**TEXT PROVIDED:**

↓

Weakness or instability in the global financial markets could have a negative impact due to potential customers (most of whom perform some type of financial services) delaying decisions to purchase software or initiate processing services.
Increased federal and state regulations and reluctance by financial institutions to act as sponsor banks for prospective customers could result in losses and additional cash requirements.
Delays in software development projects could cause our customers to postpone implementations or delay payments, which would increase our costs and reduce our revenue and cash.
We could fail to deliver software products which meet the business and technology requirements of our target markets within a reasonable time frame and at a price point that supports a profitable, sustainable business model.
Our processing business is impacted, directly or indirectly, by more regulations than our licensed software business. If we fail to provide services that comply with (or allow our customers to comply with) applicable regulations or processing standards, we could be subject to financial or other penalties that could negatively impact our business.

↑

**EXTRACTED ENTRIES:**
↓

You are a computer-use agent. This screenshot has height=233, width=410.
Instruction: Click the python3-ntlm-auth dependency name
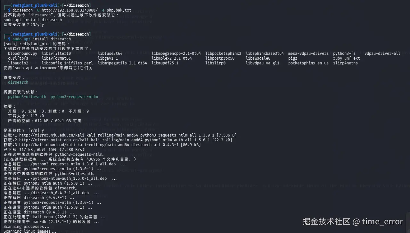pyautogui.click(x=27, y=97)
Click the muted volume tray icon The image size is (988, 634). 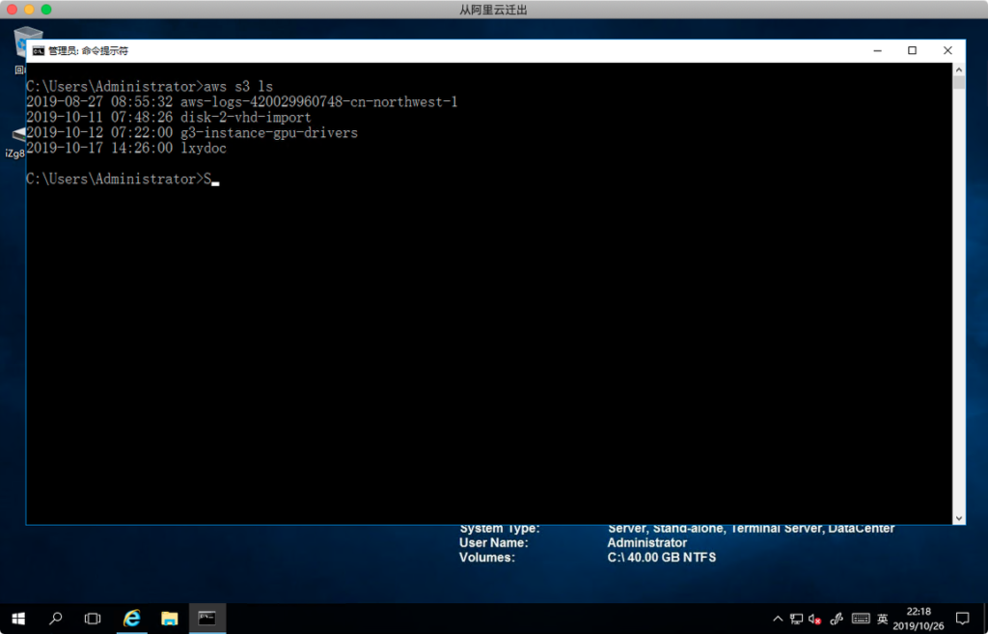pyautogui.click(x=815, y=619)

↑
↓

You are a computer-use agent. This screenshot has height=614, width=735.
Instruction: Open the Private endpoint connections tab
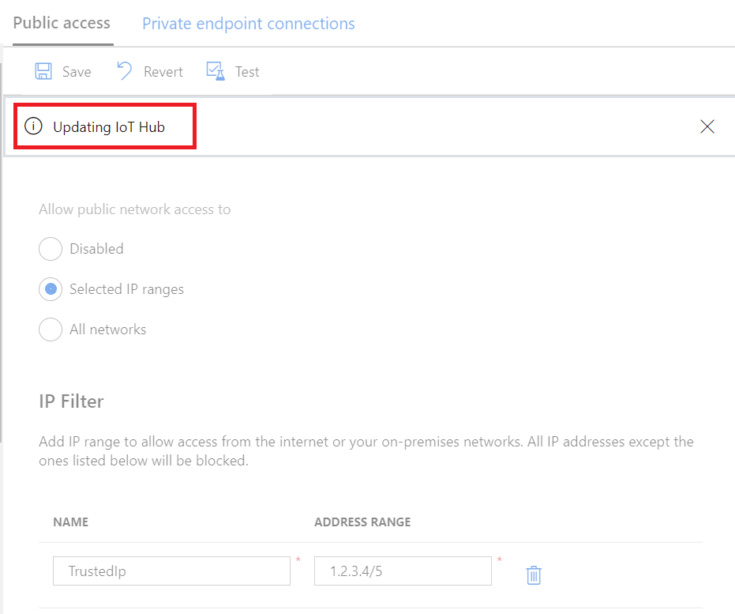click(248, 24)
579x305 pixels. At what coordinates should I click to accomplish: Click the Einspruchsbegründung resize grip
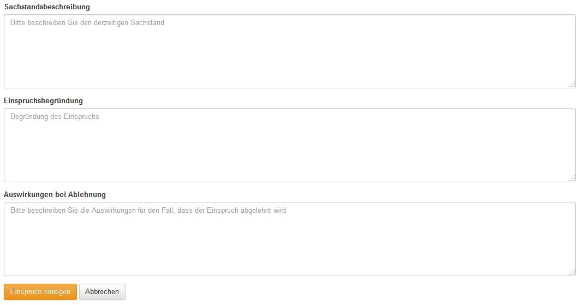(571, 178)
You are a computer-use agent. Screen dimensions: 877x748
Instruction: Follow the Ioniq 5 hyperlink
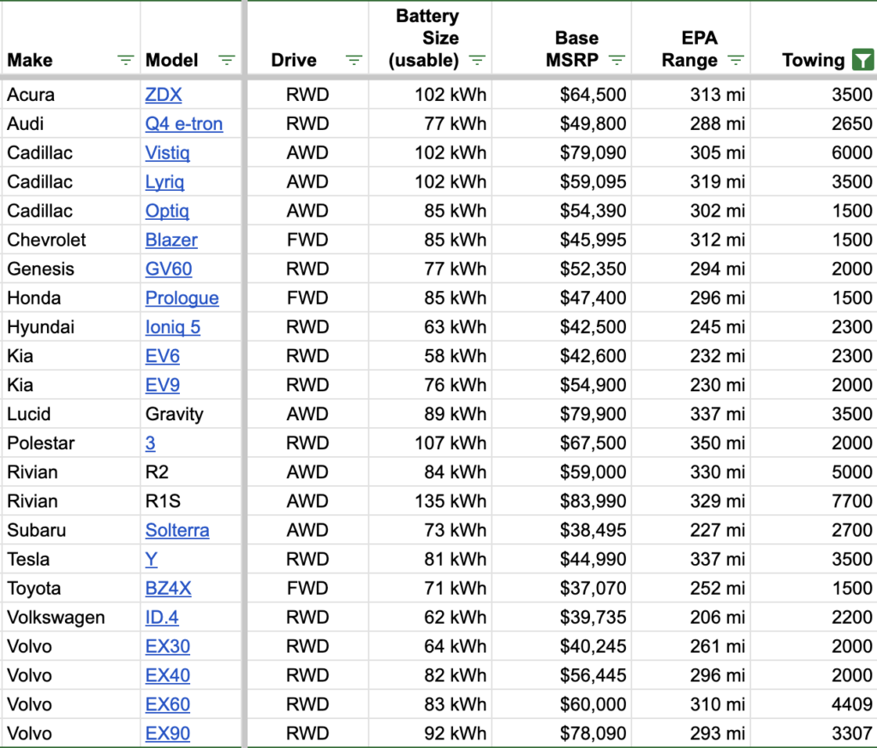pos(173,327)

↑

**TASK REQUIREMENTS:** Decide whether each statement agrees with the text on business risks, answering yes or no and quoting the words from the text that settle it. (a) The processing business is affected by more regulations than the licensed software business. (b) Most potential customers perform some type of financial services. (c) Delays in software development projects could increase revenue.

**RESULT OF THE TASK:**
(a) Yes: "Our processing business is impacted, directly or indirectly, by more regulations than our licensed software business."
(b) Yes: "most of whom perform some type of financial services"
(c) No: "which would increase our costs and reduce our revenue and cash."